Elsewhere, Tropical Cyclone Bianca is located about 225 nautical miles northeast of Learmonth, Australia and it’s moving westward at 14 knots. Maximum sustained winds are near 60 knots with gusts to 70 knots. Bianca is forecast to move southwest along the Western Australia coastline over the next two days. Periods of heavy rain will be possible for portions of coastal Western Australia, which could lead to an increased flooding threat for some coastal locations. On Friday, Bianca is forecast to curve to the south and move a bit further away from Australia for a few days. Over the next 48 hours, Bianca is expected to become extra-tropical (like Wilma) as it encounters strong westerly winds and cooler sea surface temperatures.

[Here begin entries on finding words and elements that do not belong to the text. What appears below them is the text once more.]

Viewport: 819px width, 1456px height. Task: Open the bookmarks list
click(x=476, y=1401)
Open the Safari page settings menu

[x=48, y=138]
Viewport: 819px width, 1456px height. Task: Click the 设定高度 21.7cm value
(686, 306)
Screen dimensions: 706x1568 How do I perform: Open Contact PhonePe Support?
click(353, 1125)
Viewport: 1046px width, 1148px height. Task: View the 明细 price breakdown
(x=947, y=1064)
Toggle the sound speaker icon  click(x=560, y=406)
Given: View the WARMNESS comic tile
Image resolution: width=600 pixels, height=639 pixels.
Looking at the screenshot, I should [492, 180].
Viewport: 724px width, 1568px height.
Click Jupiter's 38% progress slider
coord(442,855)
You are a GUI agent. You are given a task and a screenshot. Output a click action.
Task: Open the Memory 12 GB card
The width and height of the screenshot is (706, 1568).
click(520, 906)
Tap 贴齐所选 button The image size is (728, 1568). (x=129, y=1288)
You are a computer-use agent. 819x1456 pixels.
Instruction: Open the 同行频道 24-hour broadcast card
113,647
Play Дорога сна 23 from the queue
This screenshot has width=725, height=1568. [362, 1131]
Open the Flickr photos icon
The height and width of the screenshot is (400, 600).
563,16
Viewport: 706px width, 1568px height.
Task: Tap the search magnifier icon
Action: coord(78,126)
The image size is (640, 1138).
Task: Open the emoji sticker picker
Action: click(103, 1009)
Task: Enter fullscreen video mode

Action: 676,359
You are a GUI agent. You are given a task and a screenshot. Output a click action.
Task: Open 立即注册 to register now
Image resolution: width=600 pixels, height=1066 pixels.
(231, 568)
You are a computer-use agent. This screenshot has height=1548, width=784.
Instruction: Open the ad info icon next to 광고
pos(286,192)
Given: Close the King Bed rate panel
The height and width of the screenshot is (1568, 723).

Here’s the projected track of Tropical Cyclone Bianca. Image: Joint Typhoon Warning Center

What’s next?  Longer-term, the hemispheres will switch places – not literally – and it will get cold again Down Under and once again I’ll be reminded that SE Texas really is just north of the Tropics.  But that’s not for a while yet and winter 2010-2011 evidently still has a lot to say.  After all, we still haven’t even heard from Punxsutawney Phil yet.